Margarida Azevedo, MSc avatar

by Margarida Azevedo, MSc |

Duchenne muscular dystrophy and mouse model

In a recent study published in Oncotarget, researchers found an inverse correlation between the level of muscle fibrosis, utrophin and the number of revertant myofibers in Duchenne Muscular Dystrophy (DMD).

Results from this study reveal common links between the fibrotic and utrophin-synthesis pathways and offer new insights into the regulation of utrophin synthesis in Duchenne Muscular Dystrophy.

The most common form of X-linked muscle dystrophy (MD) is Duchenne Muscular Dystrophy (DMD), which affects 1 in 3,500 live males at birth. Progress of muscle degeneration and worsening clinical symptoms leads to death in the late teens or early twenties as a result of respiratory or cardiac failure.

DMD is characterized by absence of a protein named dystrophin in skeletal muscles. The dystrophin-glycoprotein complex (DGC) connects the actin cytoskeleton of myofibers to the extracellular matrix (ECM) and is essential to the contractile structure of muscle.

The preliminary stage of the disease is characterized by the presence of focal groups of necrotic myofibers, muscle hypertrophy, and abnormally high levels of muscle creatine kinase (CK).

The increase in collagen deposition in DMD initiates a vicious cycle in which further muscle destruction leads to joint contractures, loss of ambulation, and death from respiratory or cardiac failure.
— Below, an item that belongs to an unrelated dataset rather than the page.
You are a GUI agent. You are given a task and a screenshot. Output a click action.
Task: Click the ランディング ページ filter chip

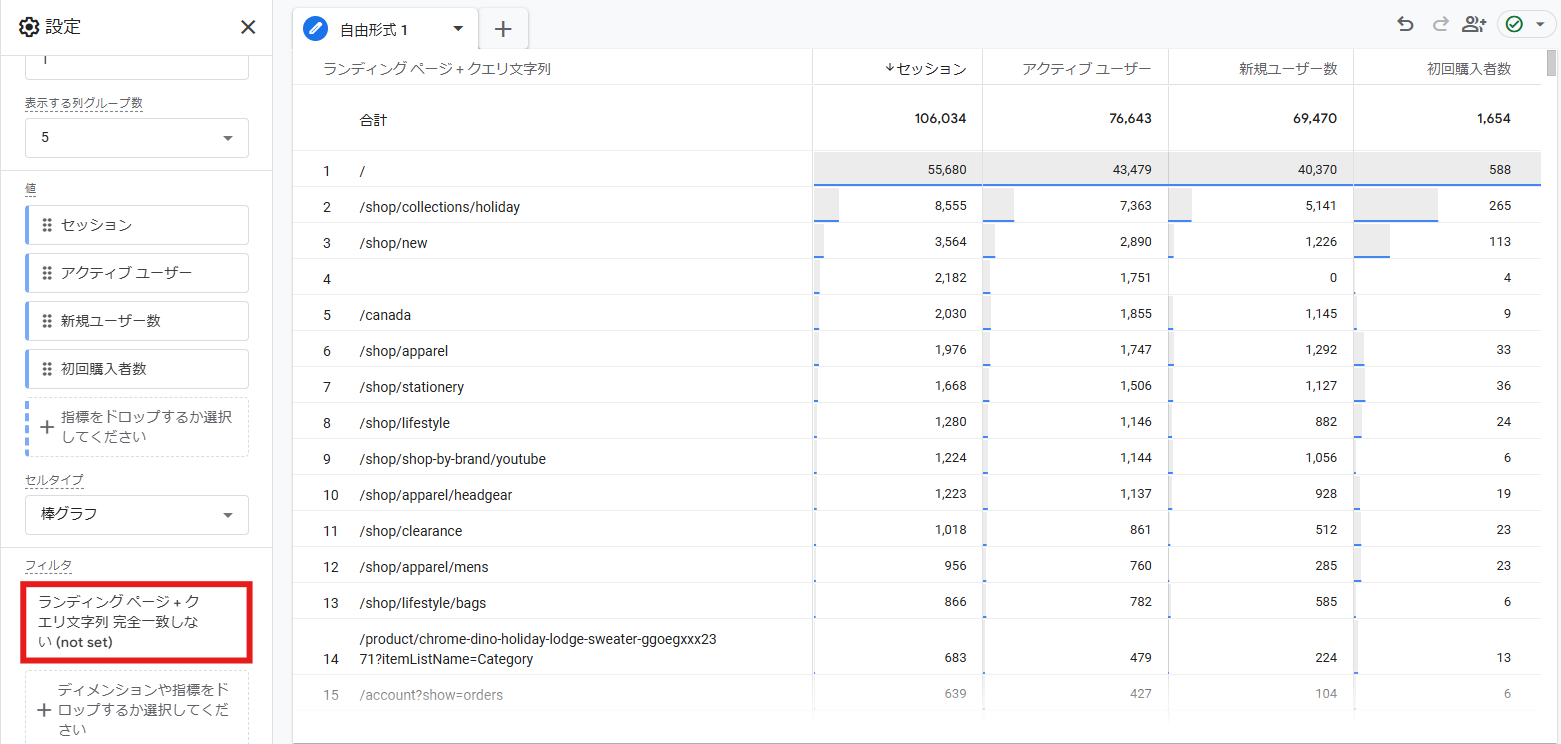135,621
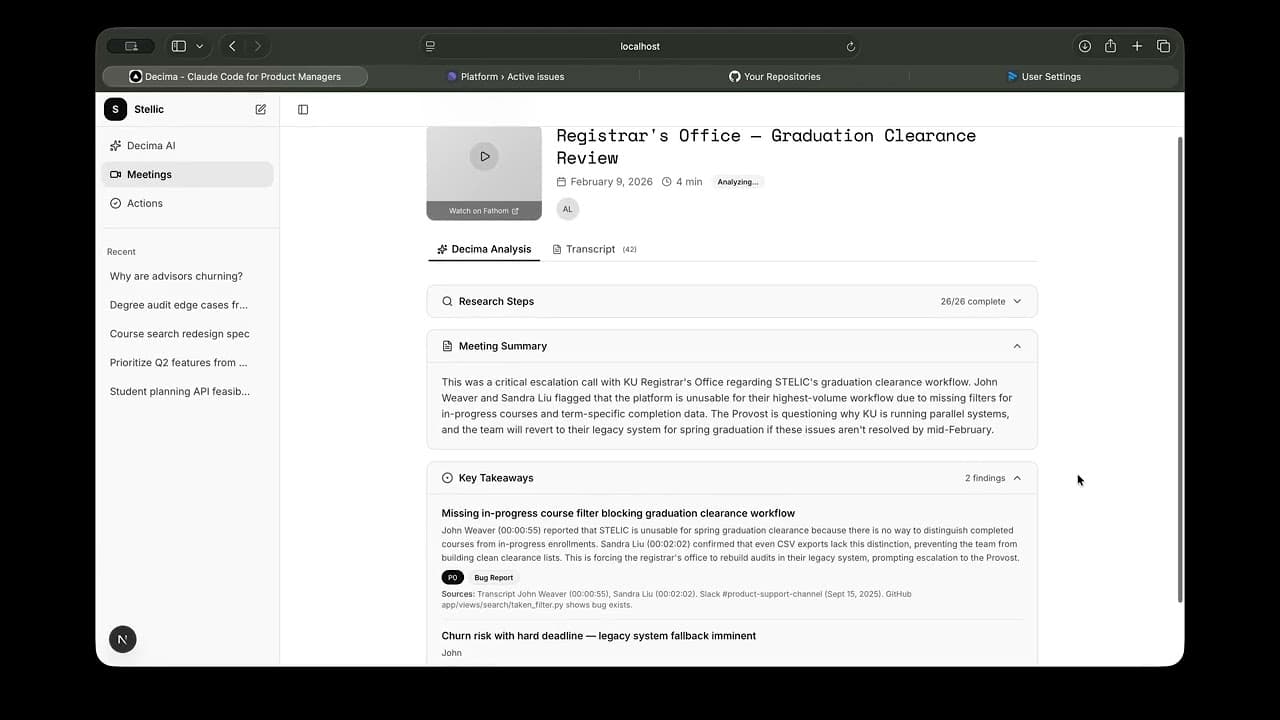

Although DMD is caused by frame-disrupting mutations in the DMD gene that prevent the full translation of dystrophin in muscles of DMD patients and in mdx mice — the murine model of DMD – both exhibit sporadic low percentages of dystrophin-positive myofibers known as revertant fibers (RFs).

In the study titled “Inhibition of muscle fibrosis results in increases in both utrophin levels and the number of revertant myofibers in Duchenne muscular dystrophy, Mark Pines from the Institute of Animal Sciences, Volcani Center, Bet Dagan in Israel and colleagues found in patient quadricep femur biopsies (n = 6, ages between 3–9 years) an inverse correlation between the levels of collagen type I – representing fibrosis — and the levels of utrophin.

In the mice models (n = 6/group), inhibition of fibrosis by halofuginone resulted in increases in the levels of utrophin.

The researchers also found that the utrophin/fibrosis relationships were not limited to collagen type I, but also applied to other constituents of the fibrosis machinery.

Results also revealed that inhibition of collagen type I levels was associated with an increase in the numbers of revertant myofibers, both as single myofibers and in clusters in the diaphragm and the gastrocnemius.

In the study, the researchers indicate that because the existing strategies to cure MDs, such as gene and cell-replacement therapies have met with some difficulties, the development of complementary and supportive therapies that slow disease progression and improve patients’ quality of life is critically important.

According to the researchers, a more realistic goal for the near future would be to treat the main pathological mechanisms, e.g., by inhibiting muscle fibrosis and simultaneously increasing utrophin levels and RF numbers in the dystrophic muscle, to delay the progressive loss of muscle strength, and improve muscle integrity and function.